━━ DATASET EXCERPTS

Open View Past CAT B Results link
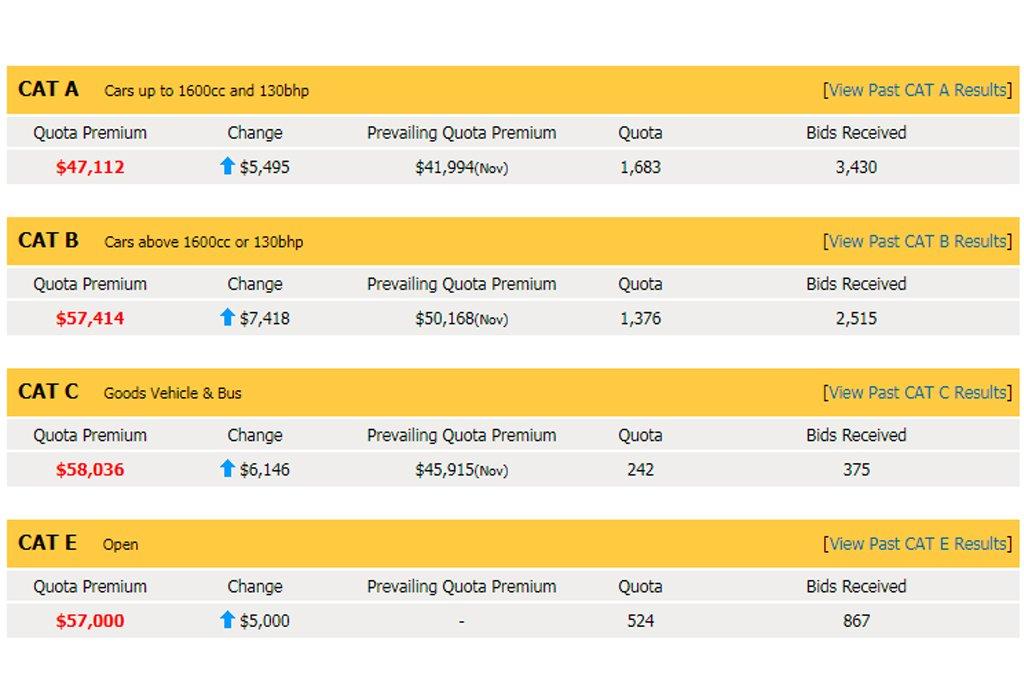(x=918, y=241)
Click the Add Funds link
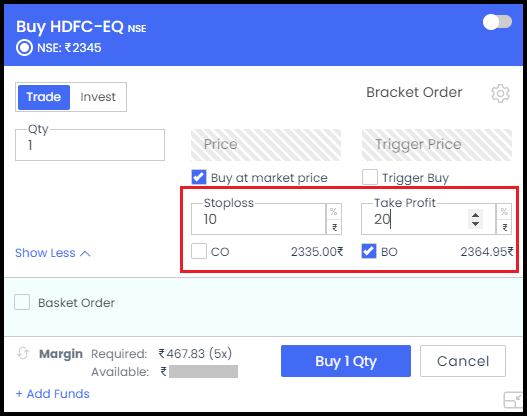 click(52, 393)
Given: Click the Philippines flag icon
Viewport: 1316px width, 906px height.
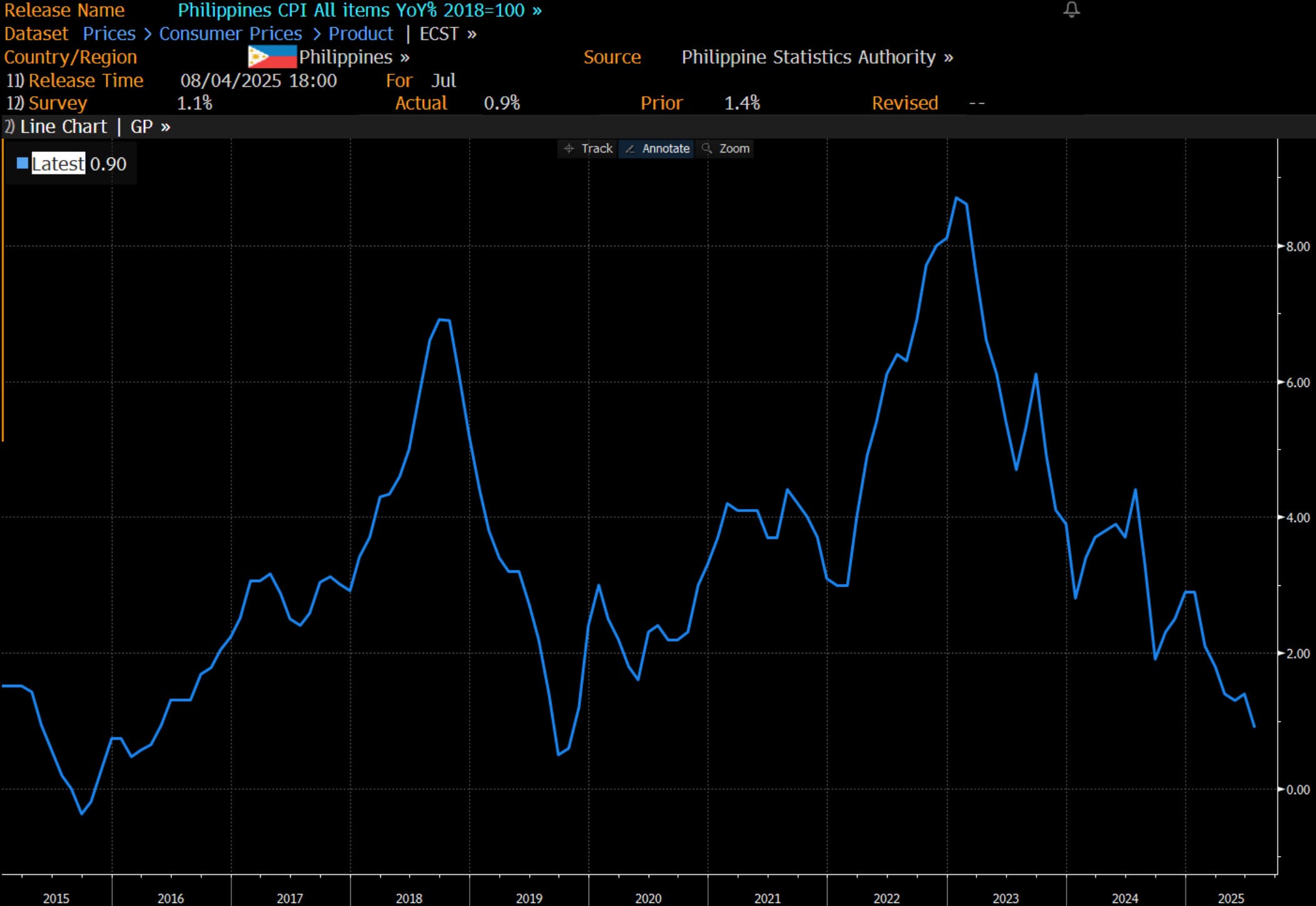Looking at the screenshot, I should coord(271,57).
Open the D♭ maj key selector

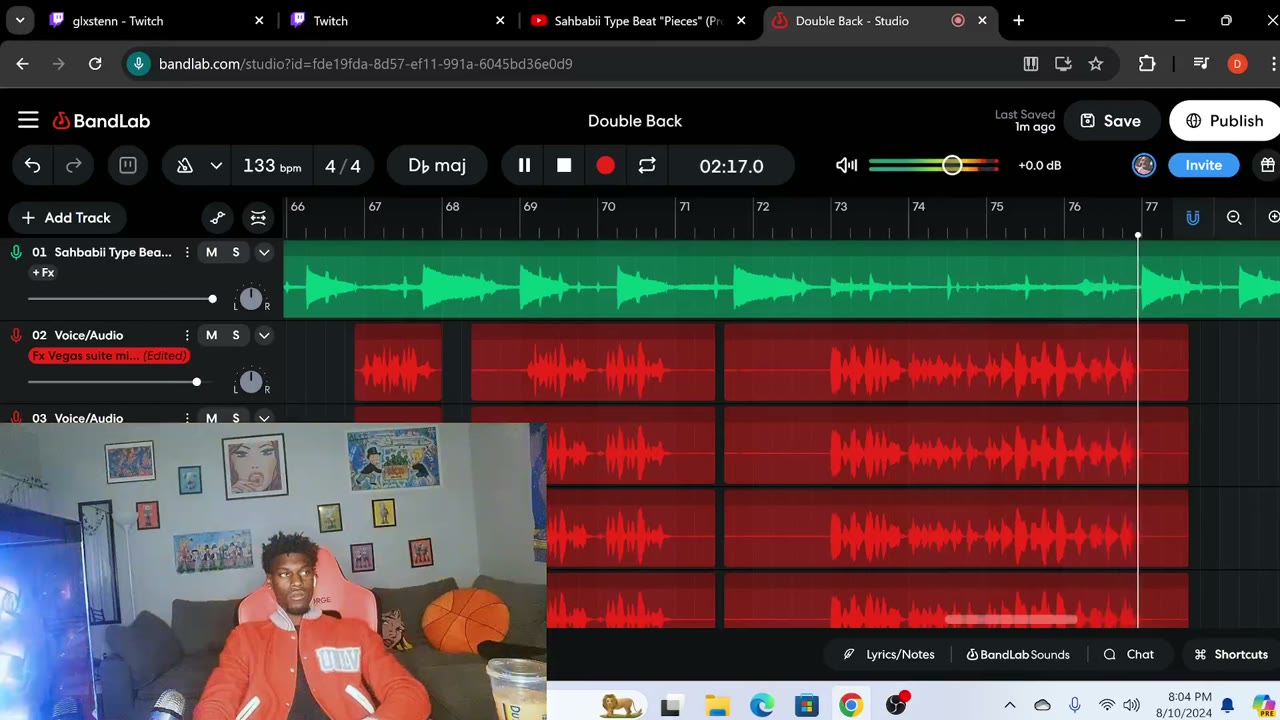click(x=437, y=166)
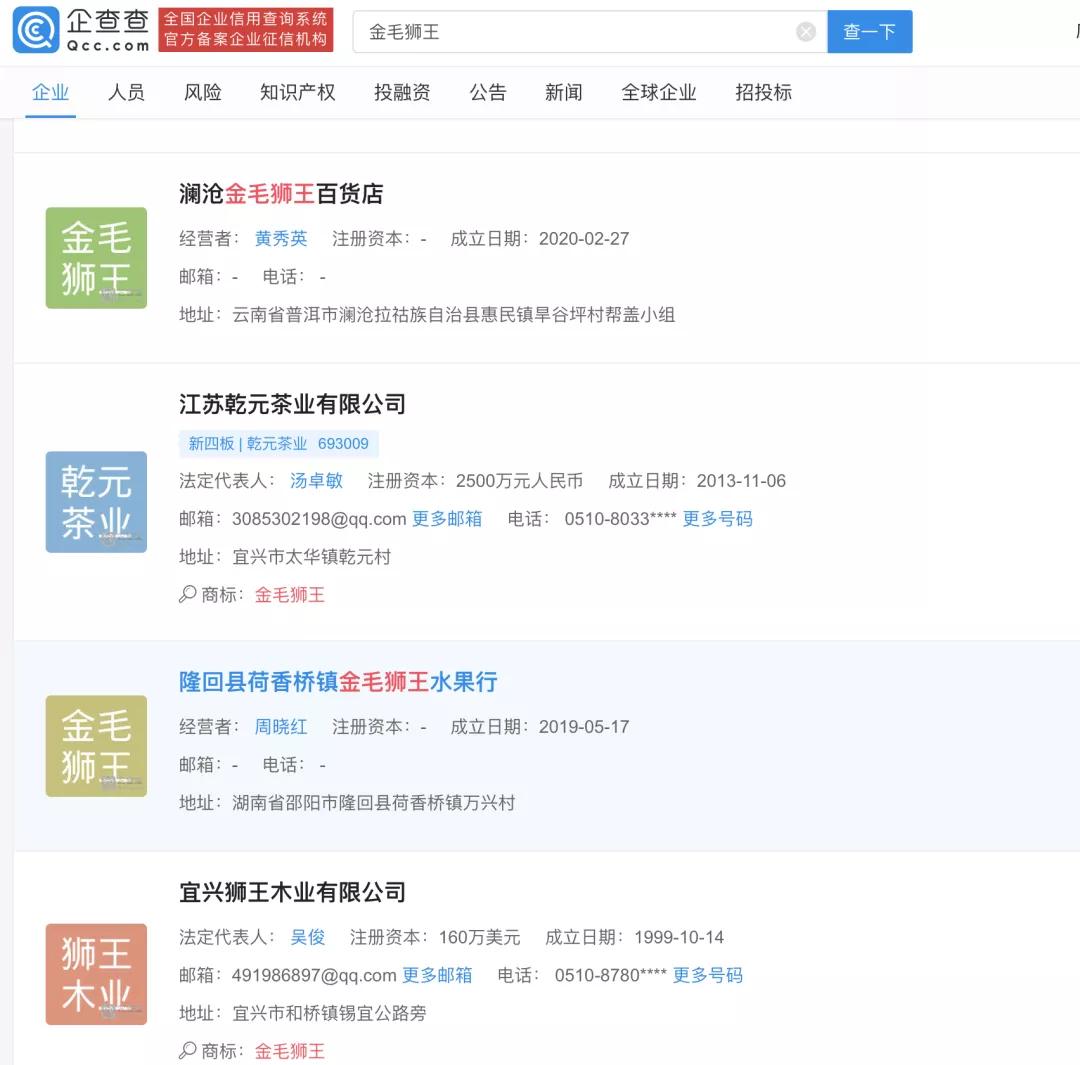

━━━━

* [SHORT EXERCISE]:
Format the records above as a numbered list, one line per item, skipping blank lines and leaving out the pictures.

* [ANSWER TO THIS TASK]:
1. Open View Past CAT B Results link
2. (x=918, y=241)
3. Click the Add Funds link
4.  click(52, 393)
5. Given: Click the Philippines flag icon
6. Viewport: 1316px width, 906px height.
7. Looking at the screenshot, I should coord(271,57).
8. Open the D♭ maj key selector
9. click(x=437, y=166)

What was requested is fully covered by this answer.